A durás penas logró no empitonar, él mismo, al mozo al que pretendía adelantar.
Si tan solo dejara de arrimarle El País al hocico, quizás podría calcular mejor la próxima y, con suerte, llegar de una pieza al albero y regresar a pastar al caer la noche.
HADO
Marcos Dios Almeida
Vi como aquel morlaco apodado “La Parca” me sobrepasaba y clavaba sus pitones en un guiri rubicundo. Vislumbré también como pinchaba por la espalda a un pamplonica antes de catapultarlo hacia el cielo. Luego se viró, arremetió contra una valla tras la cual estaban apostados tres mozos de Protección Civil, rompió las tablas y aquella mala bestia segó sus vidas con dos movimientos de cabeza. Acto seguido se catapultó hacia un poli que intentaba desenvainar su arma, atravesándolo como si se tratara de un pincho moruno…
Había tenido ese sueño cada noche desde hacía una semana, aunque ahora ya no era pesadilla, sino realidad, el día de la carrera, y debía tomar cartas en el asunto.
Por eso tiré del niqui del inglés logrando que “La Parca” no llegara a alcanzarlo, y agarré el rabo del monstruo, frenándolo con mi peso e impidiendo que ensartara al pamplonés que corría en vanguardia.
El toro se dio la vuelta, como en mis visiones, pero gracias al agarre los voluntarios y el madero tuvieron tiempo para ponerse a salvo. Entonces se volvió nuevamente desasiéndose de mis manos, y atisbé la negrura de sus ojos, nigérrimos como mi triste hado.
UN NUEVE
Marga Gastón Monreal
Oigo pasar a los del estruendo mientras aprovecho ese hueco en la barra, chocolate para empezar el nueve sin haber despedido el ocho y entre pañuelos y cogotes el encierro en un 21 pulgadas.
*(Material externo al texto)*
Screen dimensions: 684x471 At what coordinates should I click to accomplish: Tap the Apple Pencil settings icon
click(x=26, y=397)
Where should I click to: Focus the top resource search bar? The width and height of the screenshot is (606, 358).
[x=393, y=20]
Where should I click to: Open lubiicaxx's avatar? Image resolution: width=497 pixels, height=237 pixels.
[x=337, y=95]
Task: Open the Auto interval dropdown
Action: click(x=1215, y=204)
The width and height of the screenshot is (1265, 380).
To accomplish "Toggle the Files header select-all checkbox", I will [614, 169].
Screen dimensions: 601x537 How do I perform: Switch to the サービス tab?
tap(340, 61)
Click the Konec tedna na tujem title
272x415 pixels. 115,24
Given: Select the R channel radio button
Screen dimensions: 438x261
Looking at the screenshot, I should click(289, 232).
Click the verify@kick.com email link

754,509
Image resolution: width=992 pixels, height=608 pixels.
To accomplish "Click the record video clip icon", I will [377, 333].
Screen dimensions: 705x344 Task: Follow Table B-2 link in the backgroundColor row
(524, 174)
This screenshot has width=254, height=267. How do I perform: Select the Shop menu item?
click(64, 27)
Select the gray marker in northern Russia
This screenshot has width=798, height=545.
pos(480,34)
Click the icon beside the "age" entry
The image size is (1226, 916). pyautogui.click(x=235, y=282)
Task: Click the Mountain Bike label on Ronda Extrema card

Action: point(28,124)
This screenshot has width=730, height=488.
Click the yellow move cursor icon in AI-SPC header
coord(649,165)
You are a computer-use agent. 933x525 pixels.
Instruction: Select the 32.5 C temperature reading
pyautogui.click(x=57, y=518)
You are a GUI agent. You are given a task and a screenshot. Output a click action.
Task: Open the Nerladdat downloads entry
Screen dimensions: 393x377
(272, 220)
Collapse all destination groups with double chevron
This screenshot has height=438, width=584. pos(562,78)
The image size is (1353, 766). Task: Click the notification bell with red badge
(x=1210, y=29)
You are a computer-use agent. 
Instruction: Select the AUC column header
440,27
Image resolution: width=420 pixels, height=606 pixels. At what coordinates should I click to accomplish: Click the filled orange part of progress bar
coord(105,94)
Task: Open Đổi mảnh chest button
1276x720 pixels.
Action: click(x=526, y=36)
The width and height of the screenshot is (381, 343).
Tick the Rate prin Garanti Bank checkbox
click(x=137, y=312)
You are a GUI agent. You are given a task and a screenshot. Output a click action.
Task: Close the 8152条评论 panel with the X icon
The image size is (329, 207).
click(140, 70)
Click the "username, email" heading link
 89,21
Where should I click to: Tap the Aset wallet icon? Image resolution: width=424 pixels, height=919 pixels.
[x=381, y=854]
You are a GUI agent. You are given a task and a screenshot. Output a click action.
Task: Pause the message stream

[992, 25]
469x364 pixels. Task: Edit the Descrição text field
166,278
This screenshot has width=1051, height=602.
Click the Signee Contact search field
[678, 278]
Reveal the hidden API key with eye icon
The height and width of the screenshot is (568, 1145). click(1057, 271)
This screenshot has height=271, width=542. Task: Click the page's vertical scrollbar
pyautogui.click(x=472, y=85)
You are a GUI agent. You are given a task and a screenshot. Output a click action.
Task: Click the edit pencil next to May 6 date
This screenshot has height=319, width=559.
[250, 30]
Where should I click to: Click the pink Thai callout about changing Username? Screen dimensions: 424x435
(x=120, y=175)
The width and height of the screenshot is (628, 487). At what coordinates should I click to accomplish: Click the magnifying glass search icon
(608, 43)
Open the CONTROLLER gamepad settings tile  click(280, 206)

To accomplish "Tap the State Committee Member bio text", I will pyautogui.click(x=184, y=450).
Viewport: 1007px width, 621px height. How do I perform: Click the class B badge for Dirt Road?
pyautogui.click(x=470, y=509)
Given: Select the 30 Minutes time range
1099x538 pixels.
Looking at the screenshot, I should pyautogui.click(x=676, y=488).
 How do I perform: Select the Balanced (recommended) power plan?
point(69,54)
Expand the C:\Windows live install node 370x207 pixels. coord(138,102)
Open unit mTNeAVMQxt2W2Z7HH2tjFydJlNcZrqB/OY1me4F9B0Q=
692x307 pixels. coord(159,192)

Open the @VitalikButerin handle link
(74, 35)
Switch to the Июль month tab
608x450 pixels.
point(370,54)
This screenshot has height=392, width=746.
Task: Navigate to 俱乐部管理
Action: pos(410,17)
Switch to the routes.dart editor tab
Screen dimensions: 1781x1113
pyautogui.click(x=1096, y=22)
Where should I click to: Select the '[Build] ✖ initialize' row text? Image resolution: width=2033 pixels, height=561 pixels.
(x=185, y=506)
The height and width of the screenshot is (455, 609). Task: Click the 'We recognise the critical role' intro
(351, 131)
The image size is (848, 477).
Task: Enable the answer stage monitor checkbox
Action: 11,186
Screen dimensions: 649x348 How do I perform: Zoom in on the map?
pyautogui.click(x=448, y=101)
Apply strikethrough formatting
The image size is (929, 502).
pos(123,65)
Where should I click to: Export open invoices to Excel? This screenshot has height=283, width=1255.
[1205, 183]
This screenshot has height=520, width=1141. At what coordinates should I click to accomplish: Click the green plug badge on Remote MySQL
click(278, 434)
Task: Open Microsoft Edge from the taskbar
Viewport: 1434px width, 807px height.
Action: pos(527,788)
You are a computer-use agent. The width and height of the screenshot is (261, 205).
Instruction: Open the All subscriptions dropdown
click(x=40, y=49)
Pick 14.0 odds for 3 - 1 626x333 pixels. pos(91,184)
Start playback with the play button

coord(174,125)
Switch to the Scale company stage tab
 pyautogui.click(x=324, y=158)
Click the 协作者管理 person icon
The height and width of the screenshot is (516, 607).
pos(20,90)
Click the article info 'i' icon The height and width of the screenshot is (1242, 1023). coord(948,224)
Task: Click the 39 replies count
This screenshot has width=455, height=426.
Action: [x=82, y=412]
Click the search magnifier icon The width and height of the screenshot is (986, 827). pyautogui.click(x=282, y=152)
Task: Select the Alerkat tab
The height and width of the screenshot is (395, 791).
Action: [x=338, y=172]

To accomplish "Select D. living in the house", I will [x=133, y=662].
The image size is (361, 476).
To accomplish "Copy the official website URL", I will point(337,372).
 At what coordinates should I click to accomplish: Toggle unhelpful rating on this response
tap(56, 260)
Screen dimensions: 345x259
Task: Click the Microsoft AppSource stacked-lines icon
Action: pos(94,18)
Rápido y limpio aplauden en una mesa.
En la puerta se cruzan las fajas y los vasos abren pasillos desde arriba.
Pintxo y caña que temple el alma. Viene Jacinto cantando y su coro invita a otra, aún queda calle.
Si pesan no importa, las piernas no son del cuerpo, decía mi abuela; y saltan siguiendo la fiesta, hoy almuerzo y corrida y cena. La noche para la fiesta y si pincho mañana, será porque ya es otro día.